The Athens metropolitan area is home to nearly 4 million people, a little less than my previous home of Phoenix.  While Phoenix sprung up in earnest a few decades ago with the development of canals and air conditioning, Athens has been a hub for human activity and advancement for thousands of years.

What I expected to be chaotic streets filled with rage, were fairly typical European thoroughfares.  This one just happened to wrap around the Acropolis, sitting like a ruinous city on a hill paying tribute to things and ideas long out of favor.
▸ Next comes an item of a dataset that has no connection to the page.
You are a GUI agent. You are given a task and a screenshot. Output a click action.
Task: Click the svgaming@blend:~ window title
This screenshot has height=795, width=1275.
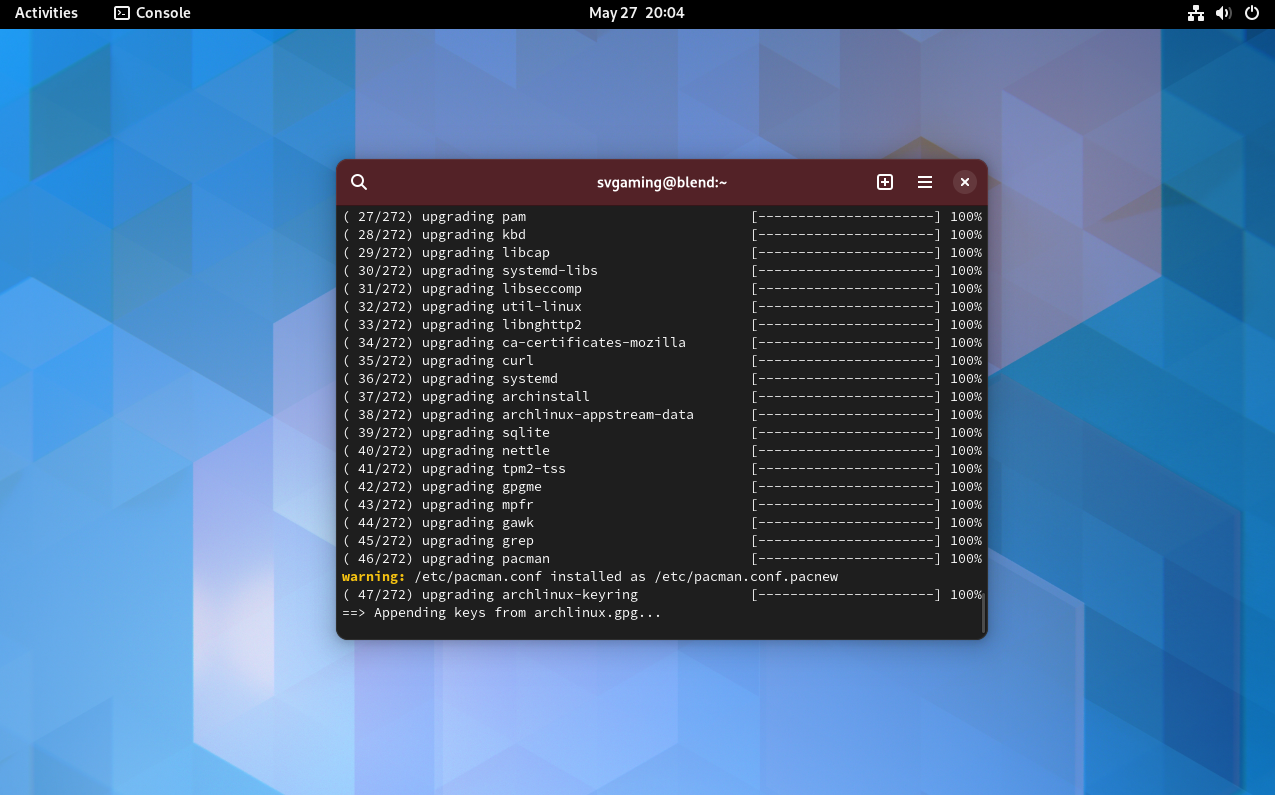tap(661, 182)
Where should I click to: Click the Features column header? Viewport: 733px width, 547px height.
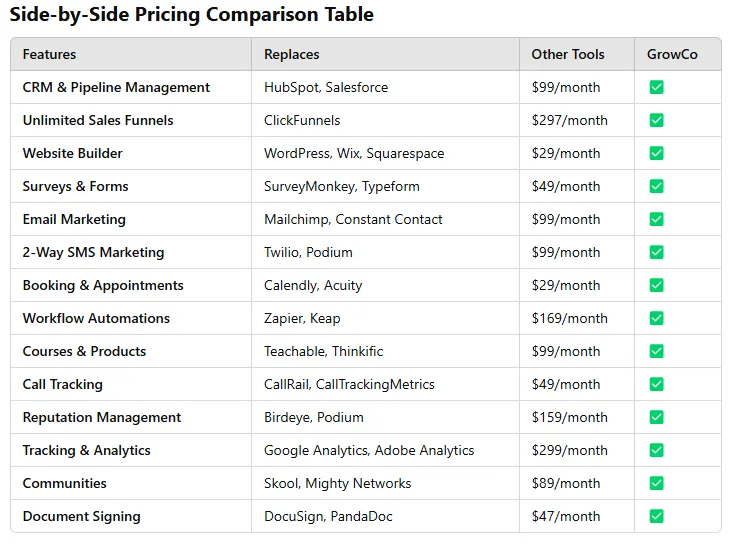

One must walk up stairs which criss cross the route toward the Acropolis, the plateau.  Ruins are everywhere.  One can’t help but think of the conversations which once happened here.  Of the reverence people showed, and the effort taken.  In this dispatch, meant more to give a sense of place , I can’t do justice the history emanating from this place.  I can’t explain the history behind columns standing like oak trees guarding a forest of statues, myths and gods.  I can’t relay where exactly sacrifices were performed on now smooth rock surrounding the Parthenon, or which mythic battles were illustrated in stone and gold.  I can’t do justice in describing a certain grace in the “Porch of the Maidens,” four columns carved into women standing as part of a tribute to the legend of Athens, so named when Athena gifted the city an olive tree, beating Poseidon who gifted a spring.

At what remains of Zeus’s temple, there is no sense of the debt crisis, or panic, or complicated financial products.  The few remaining columns for Zeus in the shadow of the Acropolis show an aging place, but a proud one.  The Greeks I met and spoke with candidly were not enraged, but disappointed in their leadership.  They were not defeated.  Greeks are proud, and kind, but ready, I think, for the pain of austerity to be over.

About an hour from Athens is the island of Crete.  Full of mythology itself this island resembles southern California in brush, hills, and colors.  But out the bus windows the royal blue Sea of Crete is clearly unique, contrasted with tall, snow-capped mountains on the horizon.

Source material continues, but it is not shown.